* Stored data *

%%

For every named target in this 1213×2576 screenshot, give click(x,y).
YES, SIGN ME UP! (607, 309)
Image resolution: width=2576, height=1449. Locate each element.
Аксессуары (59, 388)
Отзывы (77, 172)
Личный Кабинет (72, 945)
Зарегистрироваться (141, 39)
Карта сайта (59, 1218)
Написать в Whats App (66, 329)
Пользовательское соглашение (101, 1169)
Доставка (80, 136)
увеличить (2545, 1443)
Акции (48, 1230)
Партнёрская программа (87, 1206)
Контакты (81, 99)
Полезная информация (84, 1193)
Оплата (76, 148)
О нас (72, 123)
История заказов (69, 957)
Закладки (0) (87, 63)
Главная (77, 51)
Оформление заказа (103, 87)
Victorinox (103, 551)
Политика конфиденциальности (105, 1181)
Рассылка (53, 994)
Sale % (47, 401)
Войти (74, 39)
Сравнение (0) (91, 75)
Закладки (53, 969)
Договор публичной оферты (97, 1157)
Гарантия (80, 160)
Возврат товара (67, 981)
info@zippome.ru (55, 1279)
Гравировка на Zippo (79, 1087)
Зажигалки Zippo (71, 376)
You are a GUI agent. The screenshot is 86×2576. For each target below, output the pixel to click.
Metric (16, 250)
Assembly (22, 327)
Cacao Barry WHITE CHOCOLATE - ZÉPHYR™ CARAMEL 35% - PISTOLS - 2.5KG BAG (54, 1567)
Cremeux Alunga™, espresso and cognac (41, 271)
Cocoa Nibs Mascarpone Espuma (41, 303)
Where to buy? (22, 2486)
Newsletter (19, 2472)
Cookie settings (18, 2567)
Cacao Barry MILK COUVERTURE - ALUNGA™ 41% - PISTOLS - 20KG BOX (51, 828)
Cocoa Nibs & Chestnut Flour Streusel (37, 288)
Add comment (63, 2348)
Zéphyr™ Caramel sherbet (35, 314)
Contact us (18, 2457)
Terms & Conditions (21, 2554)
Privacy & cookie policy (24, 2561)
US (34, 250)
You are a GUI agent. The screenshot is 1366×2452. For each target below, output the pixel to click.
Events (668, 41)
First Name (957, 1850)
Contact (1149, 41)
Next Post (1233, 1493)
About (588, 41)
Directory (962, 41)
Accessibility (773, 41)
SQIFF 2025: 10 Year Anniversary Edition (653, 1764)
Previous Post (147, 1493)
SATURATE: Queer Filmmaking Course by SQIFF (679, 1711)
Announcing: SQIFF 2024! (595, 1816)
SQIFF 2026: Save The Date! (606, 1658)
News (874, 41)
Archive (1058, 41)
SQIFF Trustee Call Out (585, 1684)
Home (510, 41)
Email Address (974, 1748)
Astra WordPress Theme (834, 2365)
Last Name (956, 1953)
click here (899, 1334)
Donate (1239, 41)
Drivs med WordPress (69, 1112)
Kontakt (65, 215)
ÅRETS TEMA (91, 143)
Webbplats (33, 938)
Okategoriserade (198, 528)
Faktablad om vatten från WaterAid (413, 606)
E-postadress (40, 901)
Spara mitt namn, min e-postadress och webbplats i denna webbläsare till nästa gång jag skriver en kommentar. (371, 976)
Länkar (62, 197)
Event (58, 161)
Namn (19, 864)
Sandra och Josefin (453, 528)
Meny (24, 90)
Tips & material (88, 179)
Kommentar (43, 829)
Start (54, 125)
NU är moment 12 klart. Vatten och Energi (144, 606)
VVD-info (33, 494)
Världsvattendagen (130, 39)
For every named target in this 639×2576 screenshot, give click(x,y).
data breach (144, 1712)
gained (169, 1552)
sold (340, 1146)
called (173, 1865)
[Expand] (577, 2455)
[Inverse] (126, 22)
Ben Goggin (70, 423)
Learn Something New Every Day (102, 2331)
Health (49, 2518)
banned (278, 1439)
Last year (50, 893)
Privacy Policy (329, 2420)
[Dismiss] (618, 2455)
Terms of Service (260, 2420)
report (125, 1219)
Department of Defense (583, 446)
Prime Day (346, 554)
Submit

%%

* THE PROBLEM *
Reproduce the data exactly, altering nothing.

* WRITTEN ANSWER *
For every named target in this 1213×2576 screenshot, give click(x,y).
YES, SIGN ME UP! (607, 309)
Image resolution: width=2576, height=1449. Locate each element.
Аксессуары (59, 388)
Отзывы (77, 172)
Личный Кабинет (72, 945)
Зарегистрироваться (141, 39)
Карта сайта (59, 1218)
Написать в Whats App (66, 329)
Пользовательское соглашение (101, 1169)
Доставка (80, 136)
увеличить (2545, 1443)
Акции (48, 1230)
Партнёрская программа (87, 1206)
Контакты (81, 99)
Полезная информация (84, 1193)
Оплата (76, 148)
О нас (72, 123)
История заказов (69, 957)
Закладки (0) (87, 63)
Главная (77, 51)
Оформление заказа (103, 87)
Victorinox (103, 551)
Политика конфиденциальности (105, 1181)
Рассылка (53, 994)
Sale % (47, 401)
Войти (74, 39)
Сравнение (0) (91, 75)
Закладки (53, 969)
Договор публичной оферты (97, 1157)
Гарантия (80, 160)
Возврат товара (67, 981)
info@zippome.ru (55, 1279)
Гравировка на Zippo (79, 1087)
Зажигалки Zippo (71, 376)
You are a GUI agent. The screenshot is 86×2576. For each target below, output the pixel to click.
Metric (16, 250)
Assembly (22, 327)
Cacao Barry WHITE CHOCOLATE - ZÉPHYR™ CARAMEL 35% - PISTOLS - 2.5KG BAG (54, 1567)
Cremeux Alunga™, espresso and cognac (41, 271)
Cocoa Nibs Mascarpone Espuma (41, 303)
Where to buy? (22, 2486)
Newsletter (19, 2472)
Cookie settings (18, 2567)
Cacao Barry MILK COUVERTURE - ALUNGA™ 41% - PISTOLS - 20KG BOX (51, 828)
Cocoa Nibs & Chestnut Flour Streusel (37, 288)
Add comment (63, 2348)
Zéphyr™ Caramel sherbet (35, 314)
Contact us (18, 2457)
Terms & Conditions (21, 2554)
Privacy & cookie policy (24, 2561)
US (34, 250)
You are a GUI agent. The screenshot is 1366×2452. For each target below, output the pixel to click.
Events (668, 41)
First Name (957, 1850)
Contact (1149, 41)
Next Post (1233, 1493)
About (588, 41)
Directory (962, 41)
Accessibility (773, 41)
SQIFF 2025: 10 Year Anniversary Edition (653, 1764)
Previous Post (147, 1493)
SATURATE: Queer Filmmaking Course by SQIFF (679, 1711)
Announcing: SQIFF 2024! (595, 1816)
SQIFF 2026: Save The Date! (606, 1658)
News (874, 41)
Archive (1058, 41)
SQIFF Trustee Call Out (585, 1684)
Home (510, 41)
Email Address (974, 1748)
Astra WordPress Theme (834, 2365)
Last Name (956, 1953)
click here (899, 1334)
Donate (1239, 41)
Drivs med WordPress (69, 1112)
Kontakt (65, 215)
ÅRETS TEMA (91, 143)
Webbplats (33, 938)
Okategoriserade (198, 528)
Faktablad om vatten från WaterAid (413, 606)
E-postadress (40, 901)
Spara mitt namn, min e-postadress och webbplats i denna webbläsare till nästa gång jag skriver en kommentar. (371, 976)
Länkar (62, 197)
Event (58, 161)
Namn (19, 864)
Sandra och Josefin (453, 528)
Meny (24, 90)
Tips & material (88, 179)
Kommentar (43, 829)
Start (54, 125)
NU är moment 12 klart. Vatten och Energi (144, 606)
VVD-info (33, 494)
Världsvattendagen (130, 39)
For every named target in this 639×2576 screenshot, give click(x,y).
data breach (144, 1712)
gained (169, 1552)
sold (340, 1146)
called (173, 1865)
[Expand] (577, 2455)
[Inverse] (126, 22)
Ben Goggin (70, 423)
Learn Something New Every Day (102, 2331)
Health (49, 2518)
banned (278, 1439)
Last year (50, 893)
Privacy Policy (329, 2420)
[Dismiss] (618, 2455)
Terms of Service (260, 2420)
report (125, 1219)
Department of Defense (583, 446)
Prime Day (346, 554)
Submit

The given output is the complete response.